Hello there!
I am writing this open message to know how you guys are using the computes in your work cases.
Currently, in my company, we have multiple compute instances that can be differentiated into two main types:
- Clusters with a large instance for batch processing. This type of cluster is typically used to process a large number of files using parallelization with large instances (e.g., m5d.10xlarge).
- Clusters with a small instance for each data scientist in the team. This type of cluster is typically used for analysis, so there is no need for a large instance (e.g., m5d.xlarge).
For the first type, we have a clear understanding.

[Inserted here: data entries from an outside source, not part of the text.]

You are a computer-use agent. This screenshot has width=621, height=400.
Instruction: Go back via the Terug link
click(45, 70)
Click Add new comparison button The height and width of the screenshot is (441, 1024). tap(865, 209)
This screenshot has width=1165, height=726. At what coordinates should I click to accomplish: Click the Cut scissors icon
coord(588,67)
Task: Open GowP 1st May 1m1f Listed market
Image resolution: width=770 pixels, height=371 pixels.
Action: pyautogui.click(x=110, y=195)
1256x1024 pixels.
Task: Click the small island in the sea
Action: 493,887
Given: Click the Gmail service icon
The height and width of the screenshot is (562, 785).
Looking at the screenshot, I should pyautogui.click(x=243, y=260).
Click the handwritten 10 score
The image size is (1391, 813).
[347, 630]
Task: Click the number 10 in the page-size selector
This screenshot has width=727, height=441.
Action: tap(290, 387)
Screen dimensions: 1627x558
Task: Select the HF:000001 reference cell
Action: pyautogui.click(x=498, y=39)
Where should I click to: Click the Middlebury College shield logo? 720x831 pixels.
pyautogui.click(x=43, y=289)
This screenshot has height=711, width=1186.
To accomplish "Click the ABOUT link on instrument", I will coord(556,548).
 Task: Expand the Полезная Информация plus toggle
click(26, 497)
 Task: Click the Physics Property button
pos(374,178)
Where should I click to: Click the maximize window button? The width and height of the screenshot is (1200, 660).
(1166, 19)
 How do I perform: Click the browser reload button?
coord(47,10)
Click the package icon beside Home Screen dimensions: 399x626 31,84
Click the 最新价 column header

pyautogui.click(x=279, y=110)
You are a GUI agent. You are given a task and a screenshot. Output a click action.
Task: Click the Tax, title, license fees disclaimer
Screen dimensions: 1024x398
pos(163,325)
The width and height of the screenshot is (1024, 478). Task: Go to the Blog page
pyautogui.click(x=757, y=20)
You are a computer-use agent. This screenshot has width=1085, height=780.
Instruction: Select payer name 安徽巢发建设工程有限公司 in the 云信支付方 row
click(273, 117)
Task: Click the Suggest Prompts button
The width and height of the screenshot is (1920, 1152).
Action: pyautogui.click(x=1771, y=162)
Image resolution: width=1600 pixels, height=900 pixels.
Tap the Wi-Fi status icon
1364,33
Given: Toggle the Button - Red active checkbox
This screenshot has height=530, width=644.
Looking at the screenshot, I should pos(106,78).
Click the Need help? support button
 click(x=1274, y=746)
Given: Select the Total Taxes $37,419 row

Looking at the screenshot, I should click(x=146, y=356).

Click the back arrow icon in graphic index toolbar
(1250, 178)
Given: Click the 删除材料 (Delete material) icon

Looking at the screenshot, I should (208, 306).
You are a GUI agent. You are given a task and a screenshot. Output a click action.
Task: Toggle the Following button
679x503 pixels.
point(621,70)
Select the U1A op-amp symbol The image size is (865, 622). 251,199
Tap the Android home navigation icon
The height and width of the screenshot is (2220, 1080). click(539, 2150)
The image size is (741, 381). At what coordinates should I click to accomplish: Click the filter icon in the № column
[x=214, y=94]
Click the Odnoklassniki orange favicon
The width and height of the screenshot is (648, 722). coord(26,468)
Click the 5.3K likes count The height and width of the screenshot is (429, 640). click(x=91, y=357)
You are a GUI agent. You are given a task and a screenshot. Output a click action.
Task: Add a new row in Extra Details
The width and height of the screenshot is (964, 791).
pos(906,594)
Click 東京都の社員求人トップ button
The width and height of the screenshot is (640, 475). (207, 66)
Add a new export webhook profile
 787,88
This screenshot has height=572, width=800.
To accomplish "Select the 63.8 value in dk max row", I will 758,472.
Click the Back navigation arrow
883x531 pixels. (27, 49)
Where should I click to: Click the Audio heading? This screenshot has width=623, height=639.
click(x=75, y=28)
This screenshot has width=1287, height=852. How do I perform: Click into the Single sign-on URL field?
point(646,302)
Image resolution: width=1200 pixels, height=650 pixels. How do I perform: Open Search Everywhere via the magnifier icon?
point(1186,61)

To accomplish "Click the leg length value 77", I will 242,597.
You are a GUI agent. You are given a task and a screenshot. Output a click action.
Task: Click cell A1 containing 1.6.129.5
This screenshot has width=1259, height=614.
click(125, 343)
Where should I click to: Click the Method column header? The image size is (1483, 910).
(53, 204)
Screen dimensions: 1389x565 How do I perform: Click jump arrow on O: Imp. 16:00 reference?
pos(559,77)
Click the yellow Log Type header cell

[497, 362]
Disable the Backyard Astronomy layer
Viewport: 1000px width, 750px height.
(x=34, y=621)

One large compute instance for batch processing is sufficient for our current needs.
For the second type, we are unsure which option is better:
- To have small compute instances for each data scientist in the team (e.g., m5d.xlarge instance).
- To have a larger compute instance that is used by all data scientists simultaneously (e.g., m5d.10xlarge instance).
From the second option, we are unsure how to allocate the compute instance among the number of data scientists in the team so that each one receives the same number of cores and RAM, ensuring that all have the same computational power. This is why we have decided to have one small compute instance for each data scientist in the team, but we are not certain which are the best practices in this situation.
Therefore, we would appreciate your recommendation on which of these two options is most suitable. Perhaps there are alternative solutions that we have overlooked.
Thank you in advance for your time team!